What species and weight ranges are validated for use with this system?
The standard configuration supports C57BL/6 and CD-1 mice (18–35 g) and Sprague-Dawley or Wistar rats (200–500 g); custom chamber sizing is available upon request.
Is the software compatible with Windows 10/11 and MATLAB R2020a or later?
Yes—GSN software runs natively on 64-bit Windows 10/11 and includes bidirectional MATLAB API support for custom analysis pipeline development.
Can the system be integrated with optogenetic or chemogenetic stimulation hardware?
Absolutely—the GSN controller provides programmable TTL output channels and accepts external trigger inputs, enabling precise temporal alignment of light/ligand delivery with behavioral epochs.

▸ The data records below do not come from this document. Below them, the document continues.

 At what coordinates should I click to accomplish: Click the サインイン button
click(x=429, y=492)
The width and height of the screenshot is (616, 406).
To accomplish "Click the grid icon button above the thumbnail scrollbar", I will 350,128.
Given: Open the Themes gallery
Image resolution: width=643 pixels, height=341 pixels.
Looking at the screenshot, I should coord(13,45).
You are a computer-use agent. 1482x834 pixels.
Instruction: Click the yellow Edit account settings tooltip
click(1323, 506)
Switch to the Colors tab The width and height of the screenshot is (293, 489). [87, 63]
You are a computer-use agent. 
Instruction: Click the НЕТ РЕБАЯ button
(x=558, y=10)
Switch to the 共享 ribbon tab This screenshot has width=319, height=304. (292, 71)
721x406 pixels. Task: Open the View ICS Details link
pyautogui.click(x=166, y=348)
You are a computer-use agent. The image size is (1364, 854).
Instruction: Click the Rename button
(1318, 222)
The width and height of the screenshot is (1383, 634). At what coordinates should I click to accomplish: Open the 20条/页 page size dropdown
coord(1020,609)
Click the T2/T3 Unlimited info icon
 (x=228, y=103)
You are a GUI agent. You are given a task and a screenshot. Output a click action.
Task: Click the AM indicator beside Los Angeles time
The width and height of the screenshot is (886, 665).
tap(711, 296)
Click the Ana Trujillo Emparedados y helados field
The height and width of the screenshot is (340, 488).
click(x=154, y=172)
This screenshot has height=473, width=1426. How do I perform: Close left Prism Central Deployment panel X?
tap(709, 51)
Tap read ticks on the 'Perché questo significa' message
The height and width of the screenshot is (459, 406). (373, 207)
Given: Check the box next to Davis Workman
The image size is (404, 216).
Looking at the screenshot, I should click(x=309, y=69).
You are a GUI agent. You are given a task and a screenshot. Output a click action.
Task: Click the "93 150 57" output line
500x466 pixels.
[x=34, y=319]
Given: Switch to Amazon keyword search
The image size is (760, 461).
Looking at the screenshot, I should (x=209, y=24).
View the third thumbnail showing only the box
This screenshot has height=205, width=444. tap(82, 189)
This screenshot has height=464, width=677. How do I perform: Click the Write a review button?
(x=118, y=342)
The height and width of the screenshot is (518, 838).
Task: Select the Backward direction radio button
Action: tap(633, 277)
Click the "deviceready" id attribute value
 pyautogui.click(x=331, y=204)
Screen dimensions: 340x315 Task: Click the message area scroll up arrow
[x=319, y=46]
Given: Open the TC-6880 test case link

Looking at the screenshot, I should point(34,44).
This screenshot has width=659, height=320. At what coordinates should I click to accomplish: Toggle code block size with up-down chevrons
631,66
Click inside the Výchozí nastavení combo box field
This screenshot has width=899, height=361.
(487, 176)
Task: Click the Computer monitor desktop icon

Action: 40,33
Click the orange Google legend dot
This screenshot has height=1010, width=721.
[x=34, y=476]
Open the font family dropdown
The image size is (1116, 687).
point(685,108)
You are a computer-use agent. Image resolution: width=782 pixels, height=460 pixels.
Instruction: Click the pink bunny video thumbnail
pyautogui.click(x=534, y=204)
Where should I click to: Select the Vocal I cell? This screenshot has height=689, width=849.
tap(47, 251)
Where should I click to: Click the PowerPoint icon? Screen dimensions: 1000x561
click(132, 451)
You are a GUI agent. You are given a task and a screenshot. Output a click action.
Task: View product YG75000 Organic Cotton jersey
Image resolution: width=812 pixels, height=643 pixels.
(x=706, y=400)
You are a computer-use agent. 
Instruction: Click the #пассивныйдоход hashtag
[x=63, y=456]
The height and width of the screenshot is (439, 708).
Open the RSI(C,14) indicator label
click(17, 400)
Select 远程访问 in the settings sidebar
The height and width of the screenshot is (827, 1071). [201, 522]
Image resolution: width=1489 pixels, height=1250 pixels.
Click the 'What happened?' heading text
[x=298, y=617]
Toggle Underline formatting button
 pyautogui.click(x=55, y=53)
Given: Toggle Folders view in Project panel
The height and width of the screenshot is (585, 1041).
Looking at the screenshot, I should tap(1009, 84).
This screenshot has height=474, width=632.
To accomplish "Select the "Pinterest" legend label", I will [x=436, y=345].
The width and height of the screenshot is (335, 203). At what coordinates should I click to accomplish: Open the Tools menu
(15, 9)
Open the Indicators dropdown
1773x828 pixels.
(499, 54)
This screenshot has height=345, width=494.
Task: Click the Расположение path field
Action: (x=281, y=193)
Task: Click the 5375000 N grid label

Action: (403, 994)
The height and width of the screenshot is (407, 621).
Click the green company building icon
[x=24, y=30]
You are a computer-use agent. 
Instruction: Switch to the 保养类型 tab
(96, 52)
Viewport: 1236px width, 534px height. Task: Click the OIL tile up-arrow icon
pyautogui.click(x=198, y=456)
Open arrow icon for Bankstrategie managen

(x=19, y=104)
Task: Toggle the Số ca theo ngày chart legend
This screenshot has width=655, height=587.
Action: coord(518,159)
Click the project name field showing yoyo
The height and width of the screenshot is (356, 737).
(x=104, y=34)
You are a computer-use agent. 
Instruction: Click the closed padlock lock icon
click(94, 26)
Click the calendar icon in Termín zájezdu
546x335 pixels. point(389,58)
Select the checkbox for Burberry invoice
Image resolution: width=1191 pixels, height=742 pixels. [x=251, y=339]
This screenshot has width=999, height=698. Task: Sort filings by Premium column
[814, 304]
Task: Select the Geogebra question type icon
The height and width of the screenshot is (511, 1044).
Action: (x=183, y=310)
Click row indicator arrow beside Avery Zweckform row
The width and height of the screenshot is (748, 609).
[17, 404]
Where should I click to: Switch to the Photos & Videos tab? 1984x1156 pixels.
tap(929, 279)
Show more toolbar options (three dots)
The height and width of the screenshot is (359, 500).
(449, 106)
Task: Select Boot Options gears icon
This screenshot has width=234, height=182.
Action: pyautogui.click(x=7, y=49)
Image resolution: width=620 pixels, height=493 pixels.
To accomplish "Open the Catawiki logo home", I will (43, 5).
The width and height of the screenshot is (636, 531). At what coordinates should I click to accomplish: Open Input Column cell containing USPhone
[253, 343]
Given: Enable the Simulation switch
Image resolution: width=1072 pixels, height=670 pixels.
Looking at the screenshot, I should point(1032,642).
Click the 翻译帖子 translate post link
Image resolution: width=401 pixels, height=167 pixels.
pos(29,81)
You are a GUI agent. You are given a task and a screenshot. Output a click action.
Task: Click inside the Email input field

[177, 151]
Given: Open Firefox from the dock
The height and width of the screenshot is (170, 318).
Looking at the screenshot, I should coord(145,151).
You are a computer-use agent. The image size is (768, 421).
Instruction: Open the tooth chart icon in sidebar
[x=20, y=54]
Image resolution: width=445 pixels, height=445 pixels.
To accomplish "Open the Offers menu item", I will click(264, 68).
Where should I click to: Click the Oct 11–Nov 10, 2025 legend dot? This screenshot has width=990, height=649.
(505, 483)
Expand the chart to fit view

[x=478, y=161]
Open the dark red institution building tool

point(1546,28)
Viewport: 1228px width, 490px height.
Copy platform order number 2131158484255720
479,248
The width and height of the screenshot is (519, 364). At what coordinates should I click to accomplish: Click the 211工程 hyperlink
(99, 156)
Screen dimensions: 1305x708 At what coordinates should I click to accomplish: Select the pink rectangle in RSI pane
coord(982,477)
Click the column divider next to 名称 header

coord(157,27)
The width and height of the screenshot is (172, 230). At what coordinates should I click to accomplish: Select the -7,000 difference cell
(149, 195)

Does the system support automated dose administration during conditioning sessions?
When paired with COULBOURN’s IV/SC infusion pump modules and programmable syringe drivers, fully automated, time-locked drug delivery is achievable within defined behavioral windows.
Are calibration certificates and IQ/OQ documentation provided?
Yes—factory calibration reports and customizable Installation Qualification (IQ) / Operational Qualification (OQ) templates are included to support regulated laboratory validation processes.